__Provided records__.
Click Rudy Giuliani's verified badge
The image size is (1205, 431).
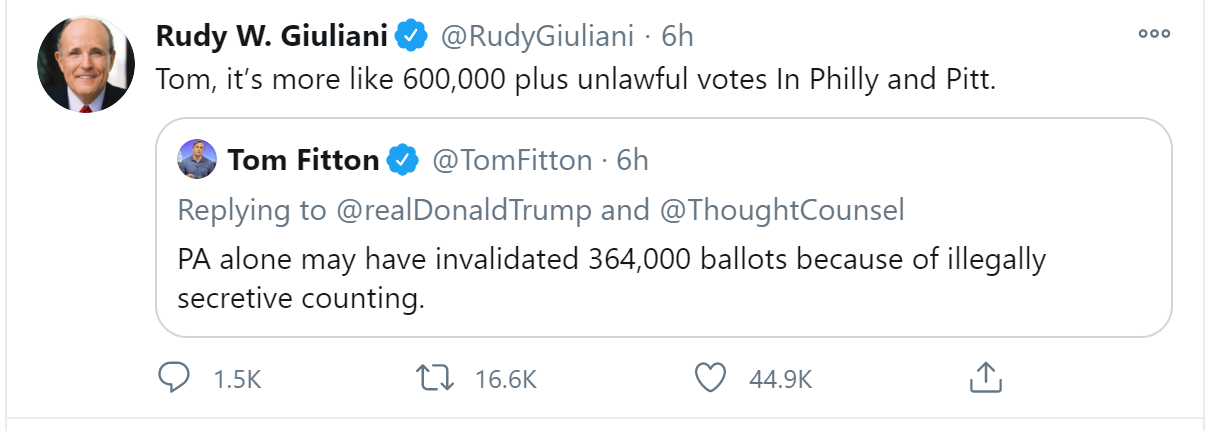(411, 37)
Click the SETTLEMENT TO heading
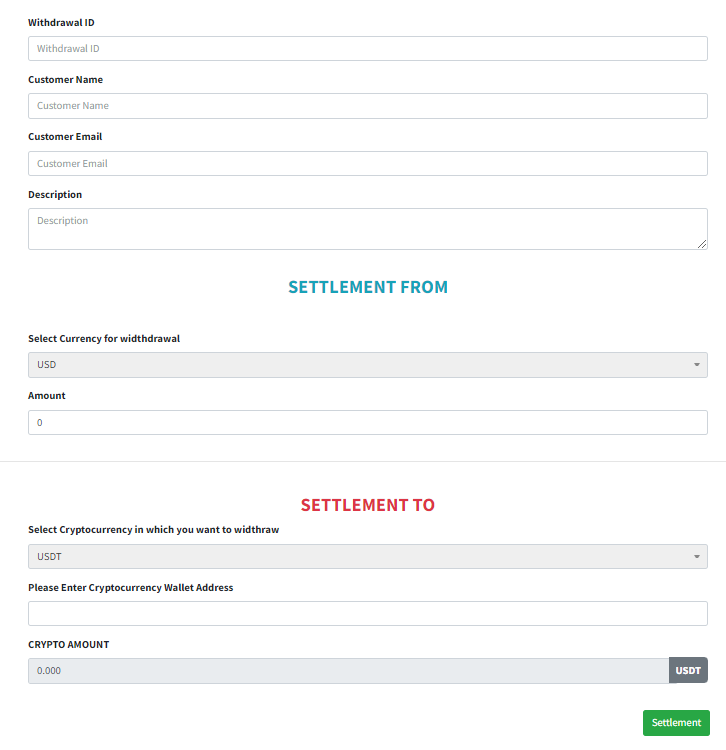726x750 pixels. click(368, 505)

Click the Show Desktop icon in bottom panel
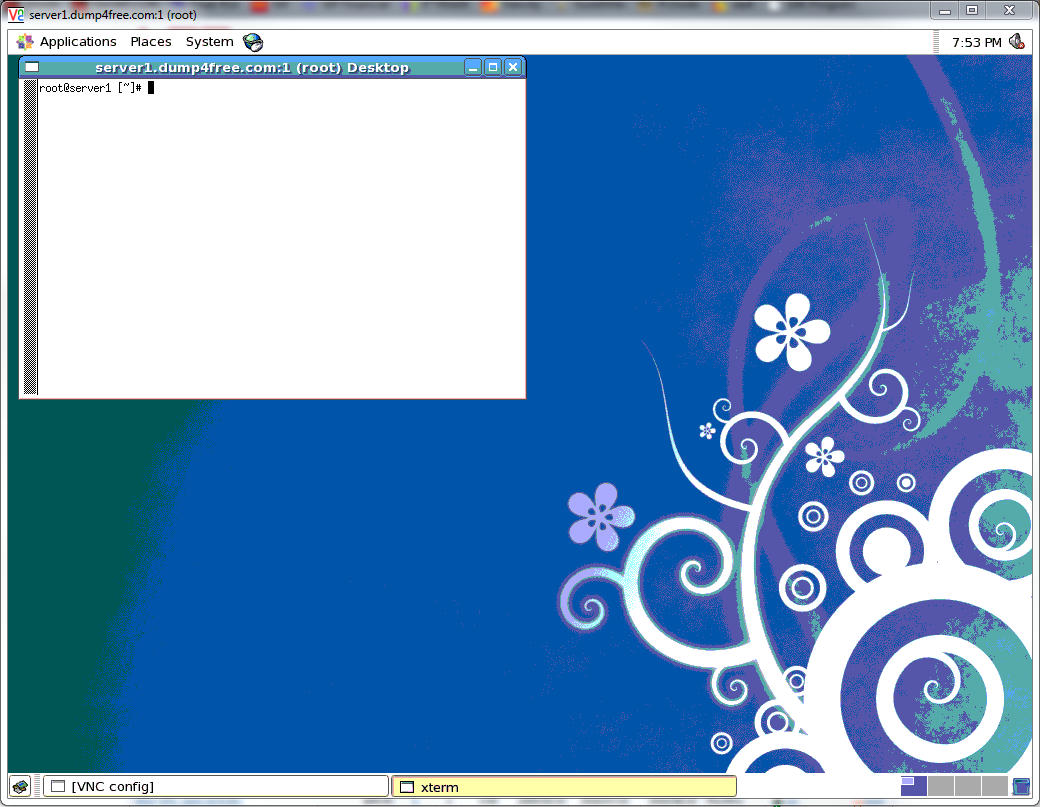point(20,786)
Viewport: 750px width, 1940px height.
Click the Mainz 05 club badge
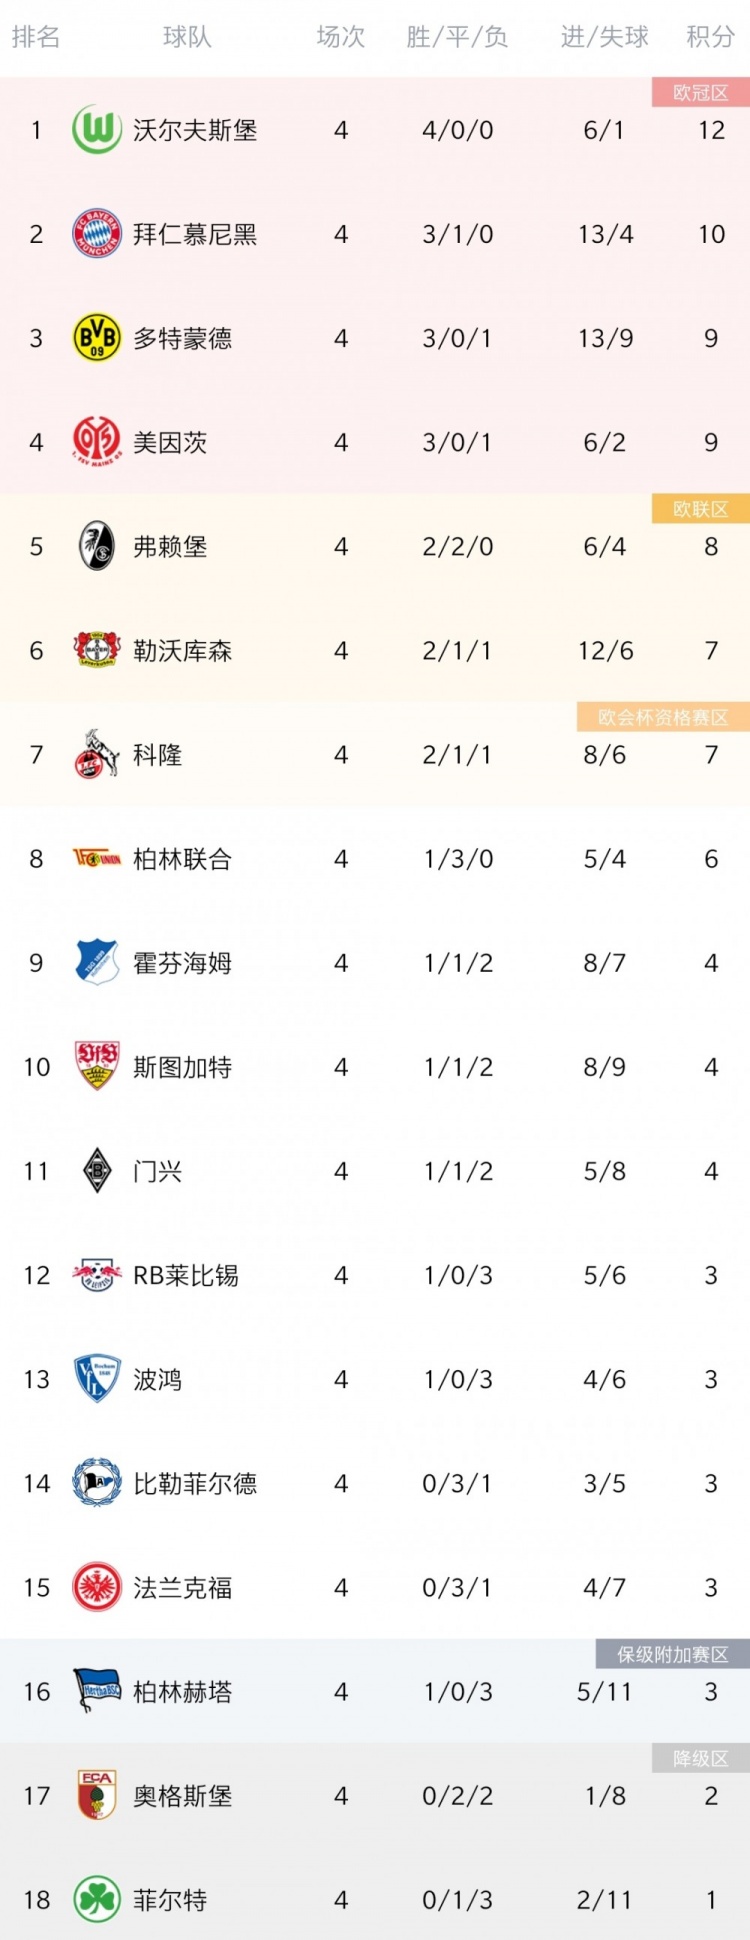pos(97,442)
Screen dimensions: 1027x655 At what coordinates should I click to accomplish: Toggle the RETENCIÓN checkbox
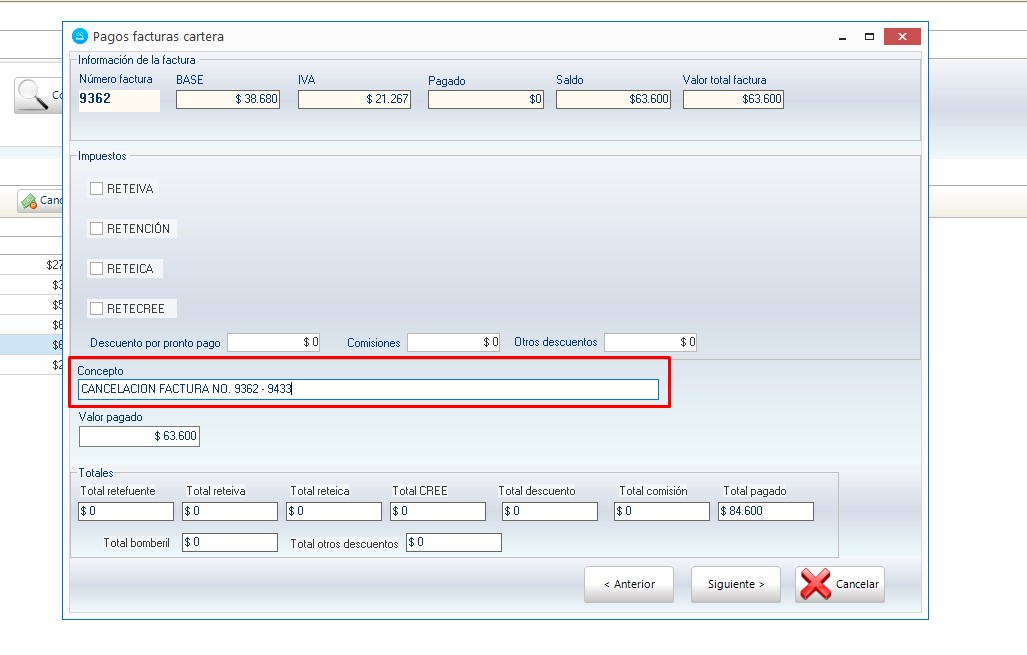[97, 228]
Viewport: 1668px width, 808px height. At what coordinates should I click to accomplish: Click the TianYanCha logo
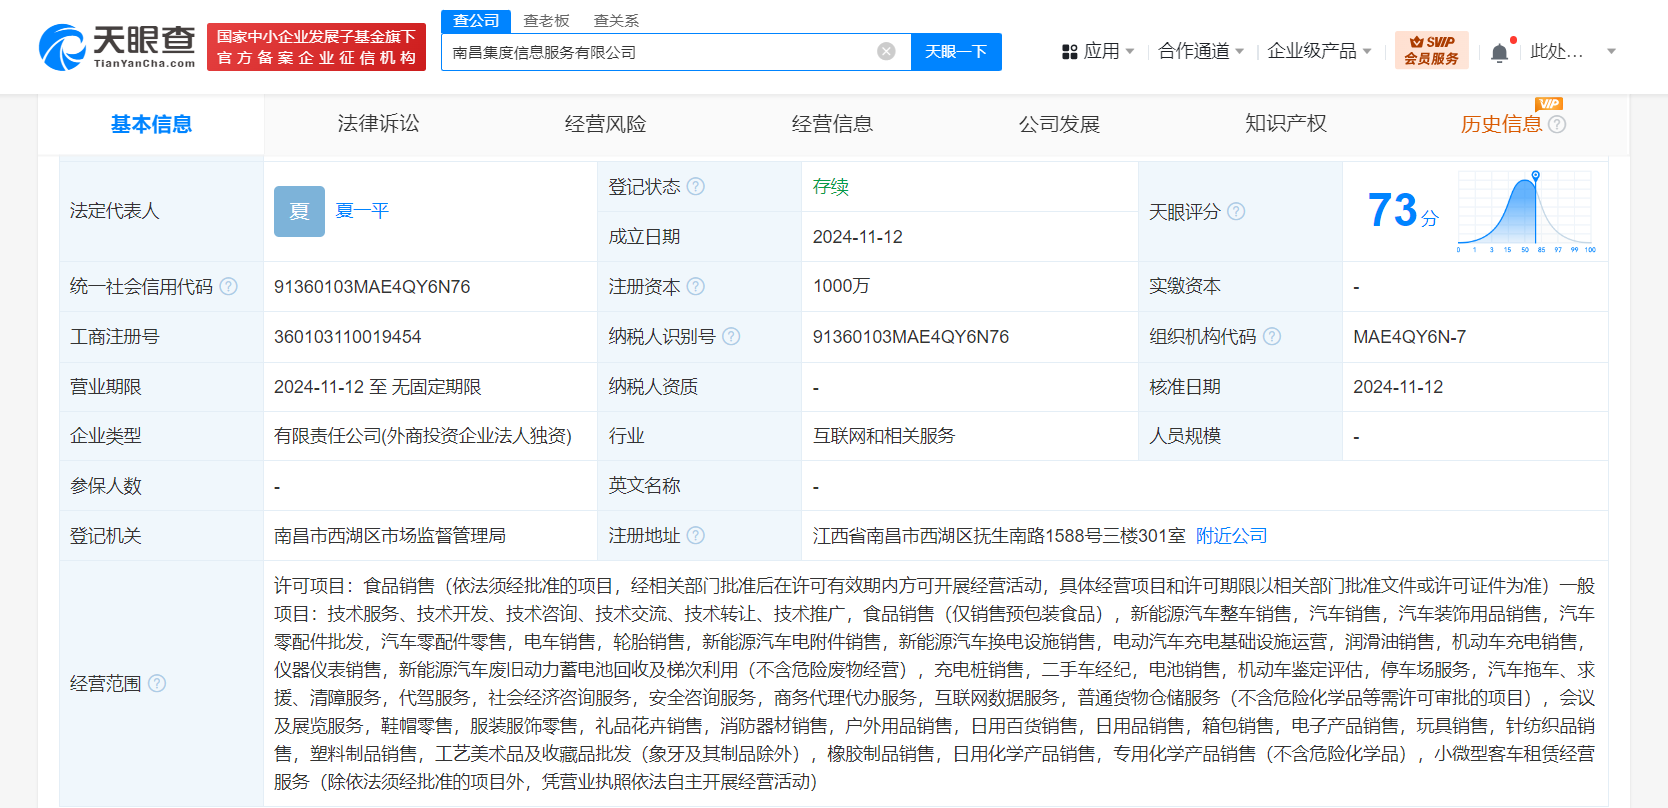[117, 47]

__Task__.
Are you able to set down all the lines above exactly, without any pictures?

__Completed task__.
Click Rudy Giuliani's verified badge
The image size is (1205, 431).
(411, 37)
Click the SETTLEMENT TO heading
726x750 pixels. click(368, 505)

Click the Show Desktop icon in bottom panel
point(20,786)
Viewport: 750px width, 1940px height.
Click the Mainz 05 club badge
pos(97,442)
Screen dimensions: 1027x655 At what coordinates should I click to accomplish: Toggle the RETENCIÓN checkbox
[97, 228]
Viewport: 1668px width, 808px height. At what coordinates should I click to accomplish: Click the TianYanCha logo
[117, 47]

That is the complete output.